Vittorio Brodmann

LESLIE FRITZ
44 Hester Street
May 12–June 16

Vittorio Brodmann, Deep Insight, 2013, oil on canvas, 16 x 28”.

The thirteen paintings in Vittorio Brodmann’s latest exhibition—with their cast of mutant and misbegotten grotesques, drooping visages, and a swirling, variegated palette—could be described as Sunday comic strips dipped, so to speak, in bad LSD trips. Painted on small, seemingly store-bought canvases, the canvases attest to a winsomely casual, doodle-esque spontaneity. Indeed, so apparently blithe at times is Broadmann’s execution that success seems more a happy accident than the by-product of concerted planning.

Some works are, if not compelling, then more appealing than others. Among the latter are those fashioned with poppy blocks of color, such as Moods (all works 2013), which features a multiple-headed figure on an orange ground. See also Flirtatious Trap, with its smiling blue face, or Hunger is the Best Sauce, starring a green goblin-like head and his brown bouffant of hair. Other pieces veer into a handling of paint that appears more muddy and expressive, as in Scrambled Eggs, whose pugnacious and brooding panoply of ponderously painted figures seem to lack the conviction of the works mentioned above—but then again, how much conviction can or should a doodle have?

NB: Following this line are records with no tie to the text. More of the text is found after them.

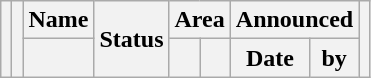
Announced [294, 20]
Name [58, 20]
Area [200, 20]
Date [270, 58]
Status [132, 39]
by [334, 58]
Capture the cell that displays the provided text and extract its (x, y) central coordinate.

For all this work’s apparent levity and casualness, something deeper and more fundamental is at stake. Each canvas seems to depict a private, anxiety-fueled little hell, and this invests the works with an endearingly comic, humble quality. In the dog-like figure frowning in front of a computer and surrounded by disapproving visages in Deep Insight, and in the weeping farrago of faces in Too Many Jobs, we may recognize versions of our own casual infernos.